さっき、買い物にでて空を見たらどう見ても、もこもこ積乱雲で
夏かよってつっこんだら、そうだった。
天気予報、今日ははずれのようで。
『私の東京地図』小林信彦著を読む。
東京について書いた4冊目か。
「下町の和菓子屋の十代目をつぐべき人間が、山の手に移り住み、
原稿を書いて(売って)暮らす、という苦い人生を歩むことになった」
前書きの、この一文で、ファンなら言い得て妙だとうなってしまうだろう。
スカイツリーとヒカリエができた頃までの話。
盛り場を歩いてその変遷ぶりをつぶやいている。
街の景観は変わっても道路が変わらなければ、
面影は少しはとどめているようで、なるほどと思った。
たとえば、新宿。
六本木ヒルズ界隈は、道路どころか地形まで変えちゃった。
人間で言うところの整形手術。
毎日のように通る渋谷も、いま、施術中で
痛々しい包帯姿。つーか、ミイラ男状態。
「私は本当に東京を知らないし、積極的に知りたいとも思わない」
だって。まさか。特に下町には近親憎悪、
好きだけど嫌い感が強いらしくて、
ようやく深川を訪ねたことをこの本で知る。
「東京はまだ<普請中>」
完成することはないだろう。
スクラップ&ビルド、建てちゃ、壊し。

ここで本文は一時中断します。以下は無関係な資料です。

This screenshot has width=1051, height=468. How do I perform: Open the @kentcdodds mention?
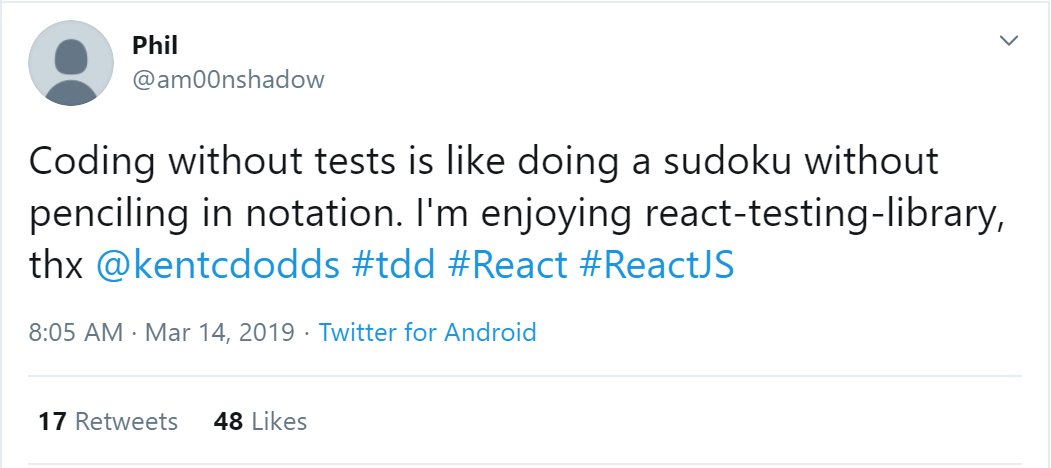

その繰り返し。
田舎から出て来た頃、なぜ東京では新しいビルや家を壊すのか。
勿体ないと思った。
関東大震災後、後藤新平が先見性の高い帝都グランドデザインを
手がけたが、その後はどうだろう。
安普請か。
装幀の手書き文字が、佐野繁二郎っぽい。
大瀧詠一の近年のライフワークの一つが、日本映画のロケ地検証だったそうだ。
主に、東京。
川本三郎にインスパイアされて丹念に東京の街をあちこち歩いては、
画像におさめていたそうだ。膨大なデータがアーカイブであるとか。
雑誌『Coyote』の片岡義男の大瀧詠一追悼文に、
対談本が刊行予定だったことを知る。
なら、いっそのこと、小林信彦―大瀧詠一―片岡義男で
『新ナイアガラトライアングル―ぼくたちの東京地図』
とでも銘打って。
かなわぬ夢だけど。読みたいなあ。